**Records supplied**
## START
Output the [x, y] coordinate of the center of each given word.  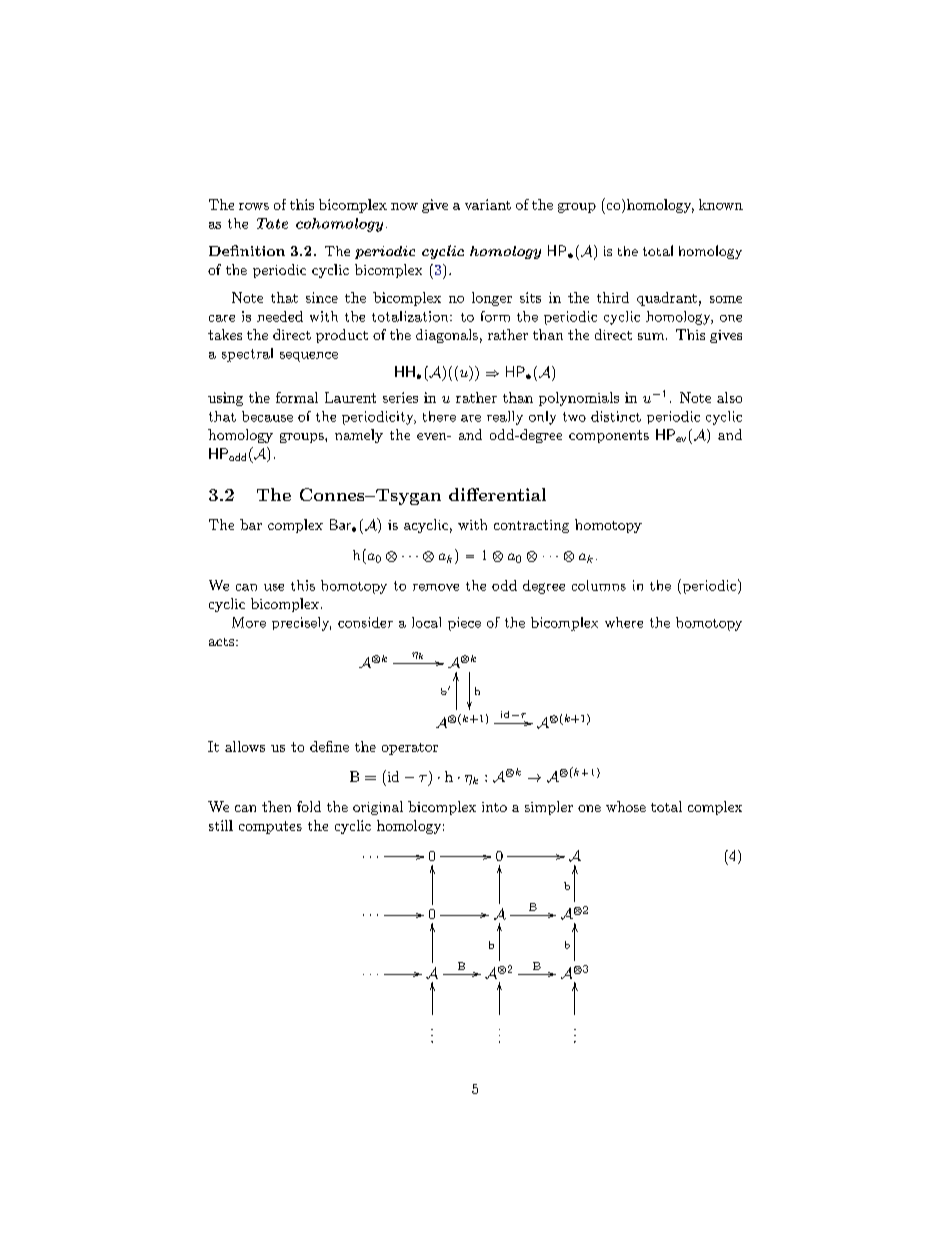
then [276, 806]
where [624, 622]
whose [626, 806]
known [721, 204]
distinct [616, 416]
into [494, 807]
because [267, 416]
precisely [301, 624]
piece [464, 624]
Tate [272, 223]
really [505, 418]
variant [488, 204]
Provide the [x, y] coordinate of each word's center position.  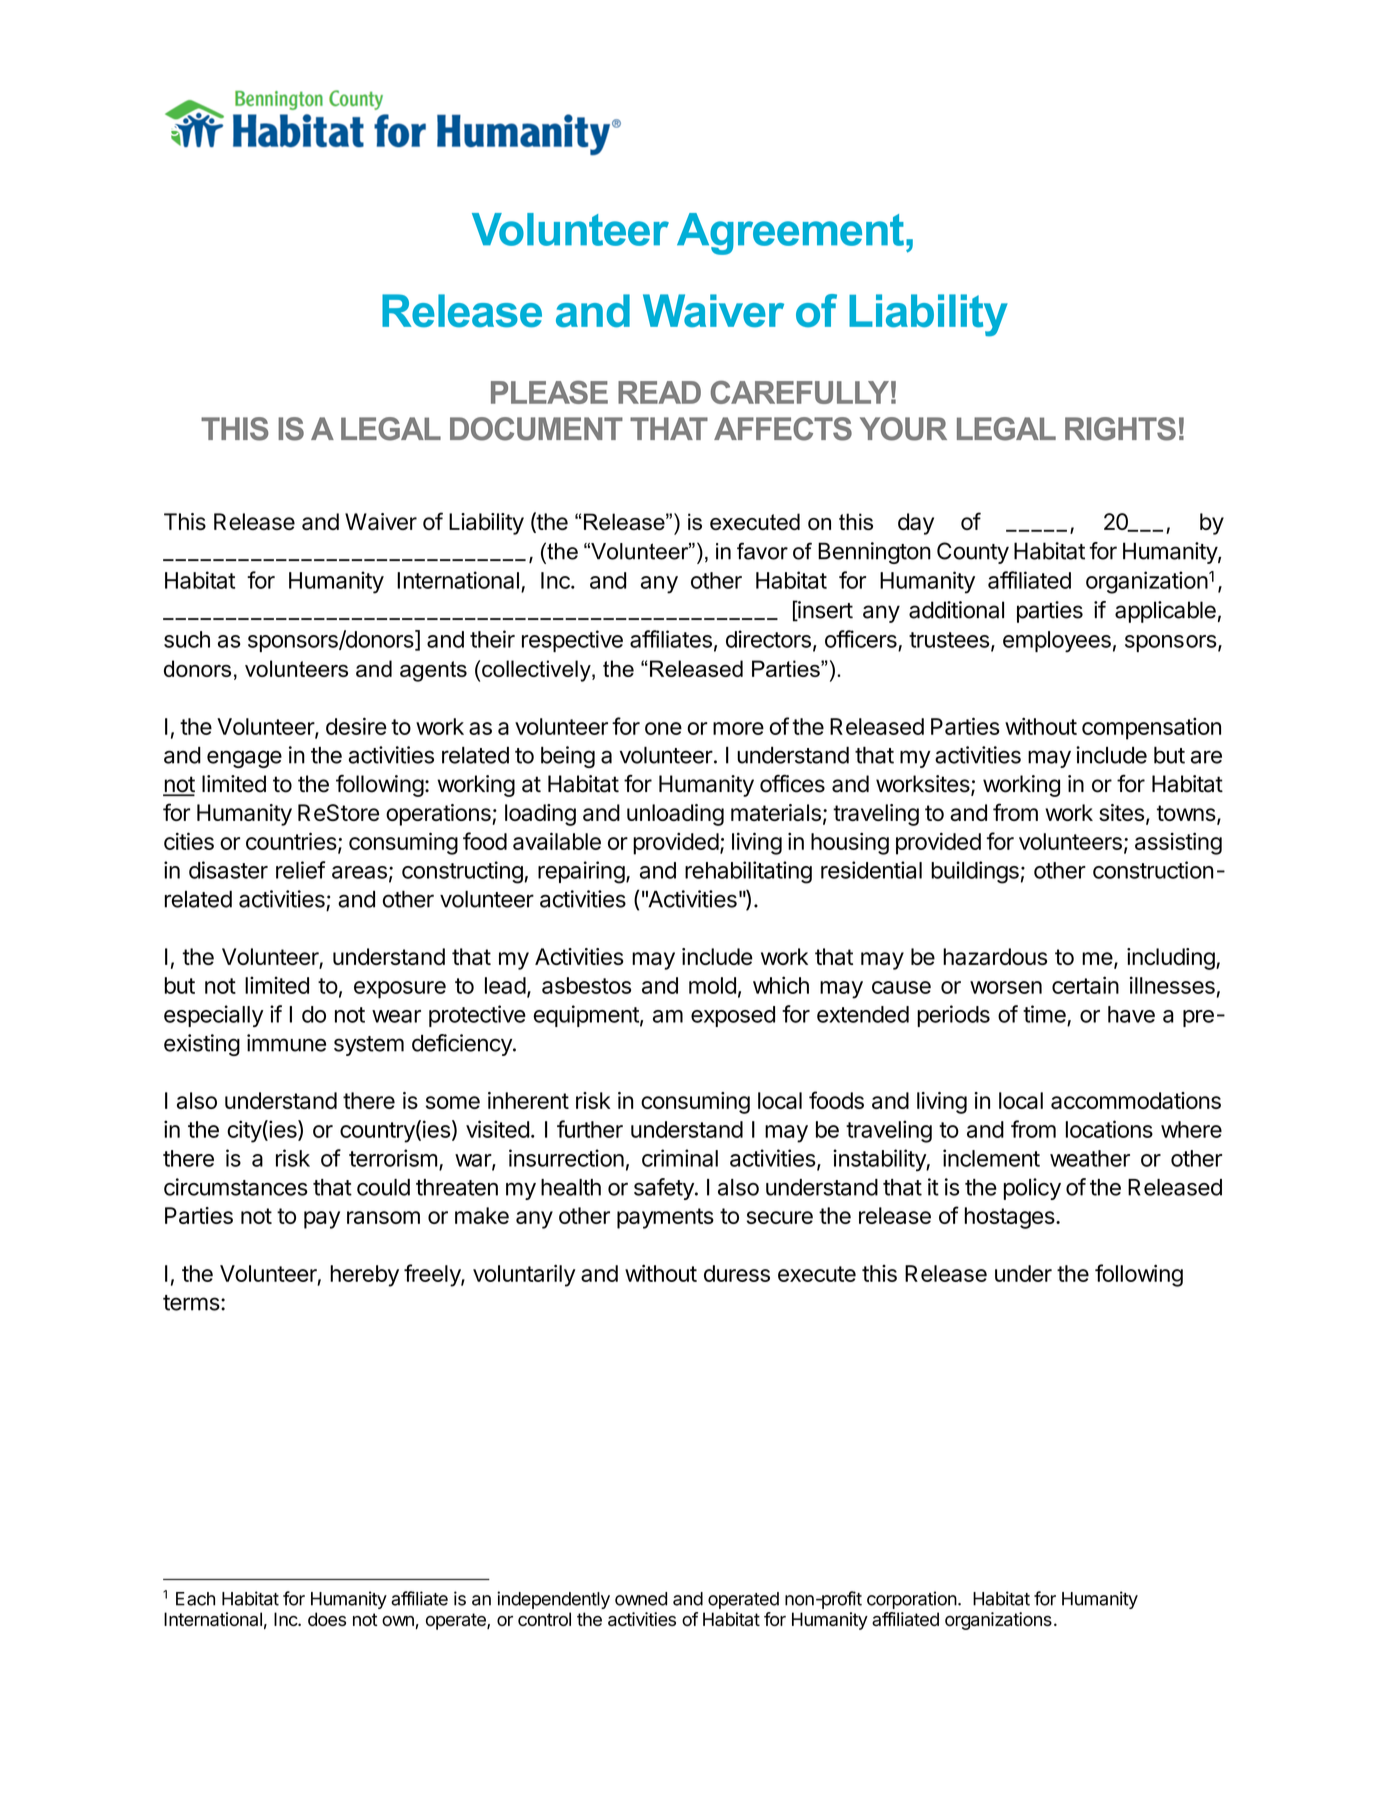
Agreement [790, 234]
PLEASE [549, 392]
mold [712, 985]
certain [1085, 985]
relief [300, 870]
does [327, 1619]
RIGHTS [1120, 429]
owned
## END
**Aim**
Arrange every line of the material above as a Markdown table with the columns "Row" and "Line", numbering the rows in order and skipping any blank lines. Leave the pictures out of the table.

**Response to the exercise**
| Row | Line |
|---|---|
| 1 | Output the [x, y] coordinate of the center of each given word.   |
| 2 | then [276, 806] |
| 3 | where [624, 622] |
| 4 | whose [626, 806] |
| 5 | known [721, 204] |
| 6 | distinct [616, 416] |
| 7 | into [494, 807] |
| 8 | because [267, 416] |
| 9 | precisely [301, 624] |
| 10 | piece [464, 624] |
| 11 | Tate [272, 223] |
| 12 | really [505, 418] |
| 13 | variant [488, 204] |
| 14 | Provide the [x, y] coordinate of each word's center position.   |
| 15 | Agreement [790, 234] |
| 16 | PLEASE [549, 392] |
| 17 | mold [712, 985] |
| 18 | certain [1085, 985] |
| 19 | relief [300, 870] |
| 20 | does [327, 1619] |
| 21 | RIGHTS [1120, 429] |
| 22 | owned |